Alors que letaichang* Wang, originaire de Yue**, était encore adolescent, avec ses cheveux noués en touffes, et faisait la sieste sur un divan en plein jour, un coup de tonnerre éclata soudain dans le ciel qui s’assombrit. Un animal, gros comme un chat vint se blottir sous son lit et ne voulut plus quitter son refuge. Peu de temps après, la bête sortit dès que le beau temps revint. Wang prit peur quand il s’aperçut que ce n’était pas du tout un chat. Il appela son frère aîné qui était alors dans la pièce voisine. Celui-ci se montra content de l’incident et félicita son cadet:
-Mon frère, tu deviendras certainement un dignitaire, car c’était un esprit de renard qui était venu chercher chez toi un abri contre le tonnerre.
Le jeune Wang fut en effet reçu à l’examen impérial; il assuma la fonction de préfet et devnt par la suite conseiller de la cour.
Il avait un fils prénommé Yuan Feng qui était si stupide qu’il ne savait pas distinguer. à l’âge de seize ans, à quel sexe appartenait une personne. Aussi aucune famille ne voulait-elle se lier en mariage avec la sienne. Wang en était fort attristé.
Or un jour une femme vint amener sa fille chez lui et la lui proposa comme bru. La jeune fille souriait aimablement lorsqu’on la regardait. On eût dit une fée. Wang, enchanté, leur demanda leur nom de famille.
-Notre nom est Yu, répondit la femme.
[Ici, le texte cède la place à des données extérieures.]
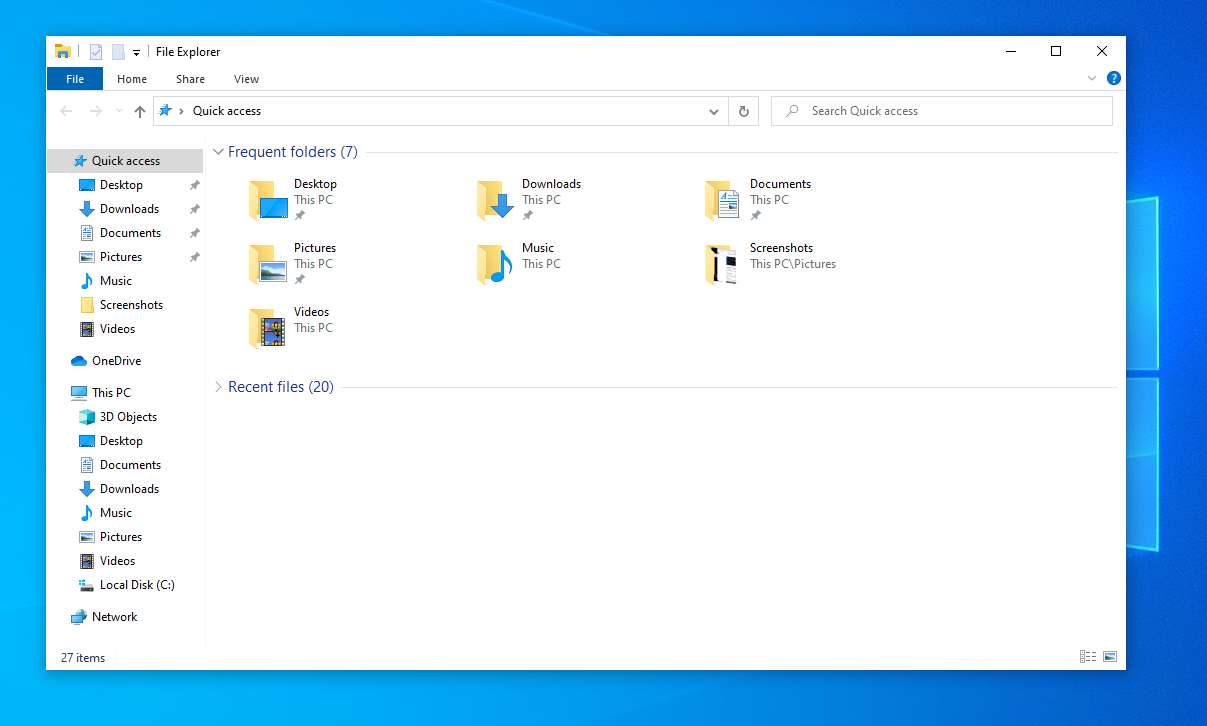This screenshot has height=726, width=1207.
Task: Open the Screenshots folder from the sidebar
Action: click(128, 304)
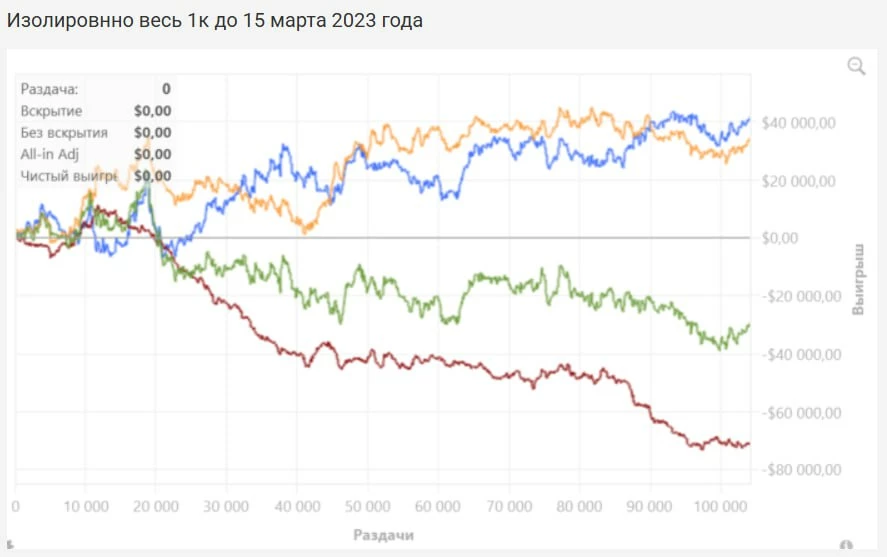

Ma fille s’appelle Xiaocui, elle a seize ans.
On voulut alors s’informer de la somme d’argent qu’aurait à offrir la famille du fiancé. Elle répondit:
-Ma fille, ne pouvant se rassasier que d’une nourriture grossière chez moi, serait heureuse si elle était acceptée dans une grande maison. Entourée de domestiques, elle en aurait fini avec le sorgho, et pour moi aussi ce serait une grande satisfaction. Dans ce cas comment pourrais-je fixer un prix comme pour une vente de légumes?
Madame Wang, tout heureuse, la traita avec une extrême courtoisie. La mère demanda à Xiaocui de saluer le seigneur Wang et la maîtresse de maison:
-Voici tes beaux-parents, dit-elle; tu devras les servir avec beaucoup de respect. Je suis très occupée; je m’en vais. Je viendrai te voir tous les jours ou un peu plus.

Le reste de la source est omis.